- [TASK REQUIREMENTS]:
The reply should hold only the lines below beginning at the one with "The image size is (405, 207)." and ending at the one with "The height and", copied exactly, with every picture left out.

- [DATASET EXTRACT]:
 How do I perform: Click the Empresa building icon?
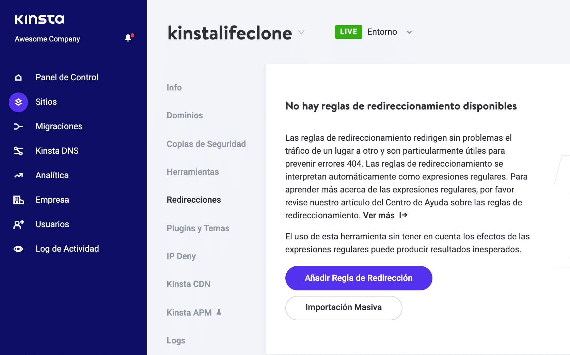pyautogui.click(x=18, y=200)
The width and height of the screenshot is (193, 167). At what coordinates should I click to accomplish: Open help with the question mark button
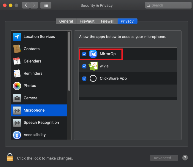coord(185,158)
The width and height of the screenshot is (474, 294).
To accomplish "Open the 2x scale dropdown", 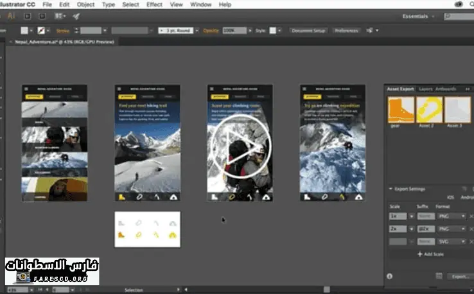I will 411,229.
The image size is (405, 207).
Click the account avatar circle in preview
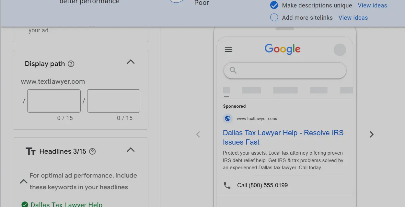[340, 49]
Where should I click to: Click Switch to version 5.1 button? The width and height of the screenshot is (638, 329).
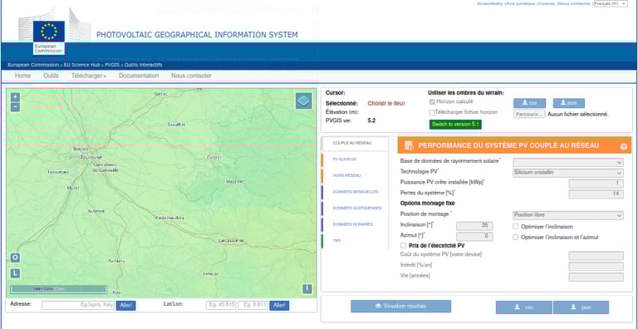455,125
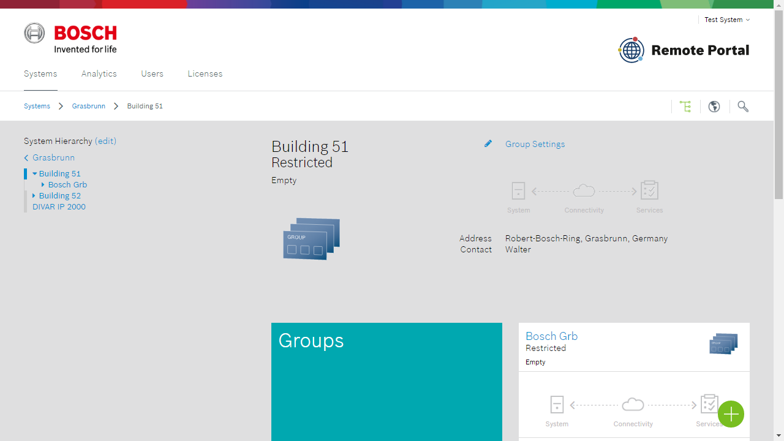Click the Building 51 group stack icon
Viewport: 784px width, 441px height.
[x=311, y=238]
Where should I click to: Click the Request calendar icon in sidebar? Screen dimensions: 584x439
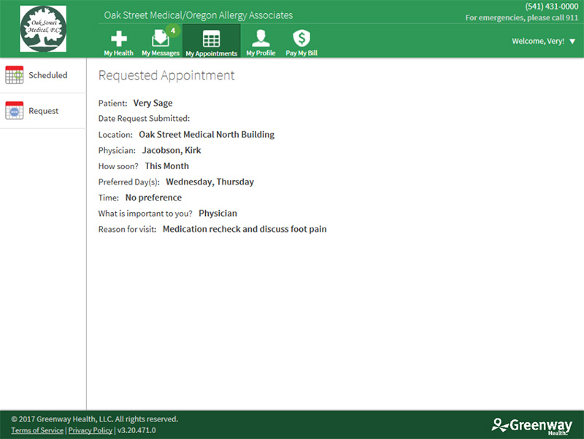click(x=15, y=111)
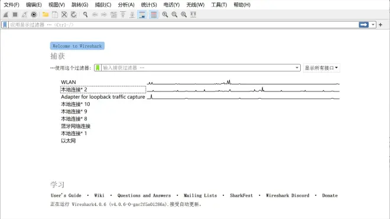Click the Wireshark Discord link
Viewport: 390px width, 219px height.
[x=288, y=195]
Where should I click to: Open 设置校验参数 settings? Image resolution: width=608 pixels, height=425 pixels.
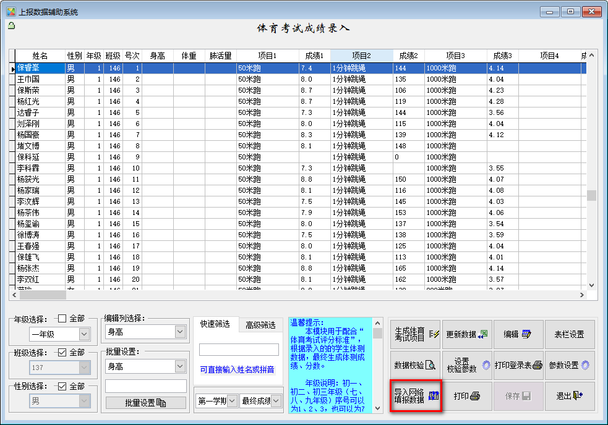pos(467,365)
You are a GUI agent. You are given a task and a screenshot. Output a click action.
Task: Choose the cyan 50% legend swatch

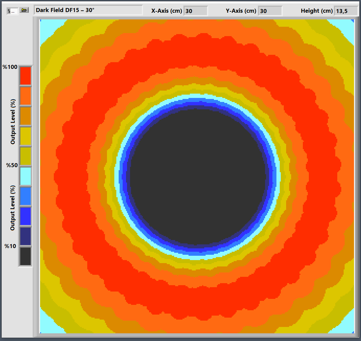25,176
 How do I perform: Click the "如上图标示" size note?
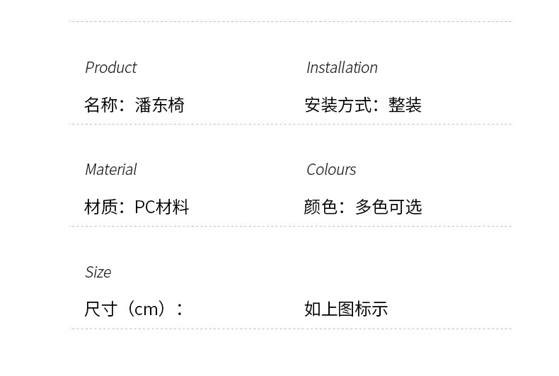point(346,309)
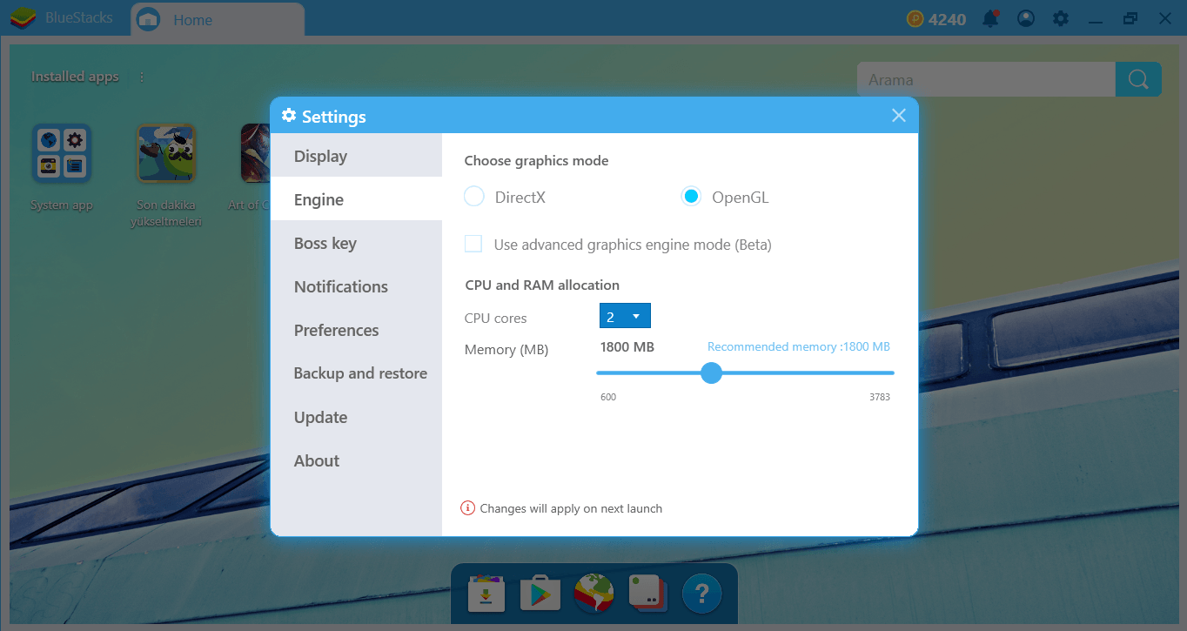Click the Arama search input field
This screenshot has height=631, width=1187.
pyautogui.click(x=986, y=79)
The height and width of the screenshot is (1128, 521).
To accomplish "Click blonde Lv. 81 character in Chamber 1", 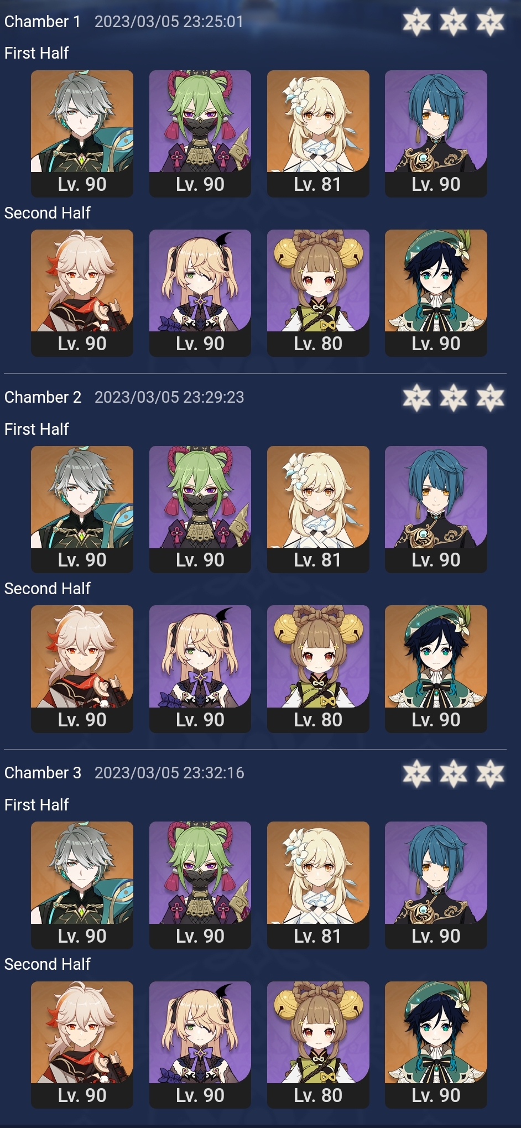I will tap(318, 133).

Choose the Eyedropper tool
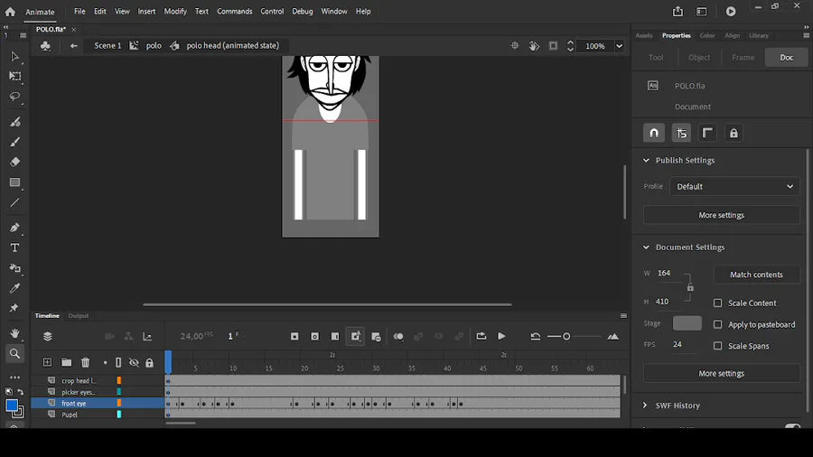[14, 288]
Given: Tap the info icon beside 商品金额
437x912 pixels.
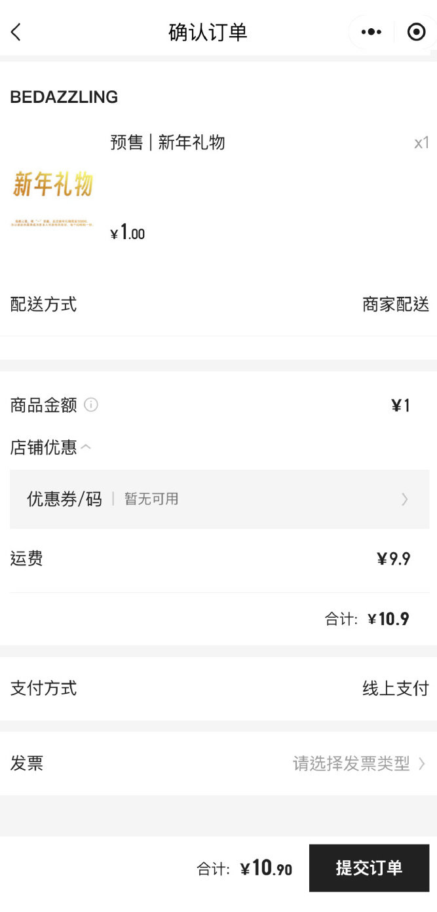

- [TASK OUTPUT]:
The image size is (405, 207).
Click the account avatar circle in preview
[340, 49]
Where should I click to: Click Switch to version 5.1 button? The width and height of the screenshot is (638, 329).
455,125
Click the Building 51 group stack icon
Viewport: 784px width, 441px height.
[x=311, y=238]
Where should I click to: Click the Request calendar icon in sidebar? Screen dimensions: 584x439
click(x=15, y=111)
Click the Wireshark Discord link
Viewport: 390px width, 219px height.
[x=288, y=195]
Where should I click to: Open 设置校验参数 settings? Image resolution: width=608 pixels, height=425 pixels.
pos(467,365)
You are a GUI agent. You are given a task and a screenshot. Output a click action.
Task: Choose the cyan 50% legend swatch

25,176
 How do I perform: Click the "如上图标示" size note?
point(346,309)
Click the Arama search input field
This screenshot has height=631, width=1187.
pyautogui.click(x=986, y=79)
The height and width of the screenshot is (1128, 521).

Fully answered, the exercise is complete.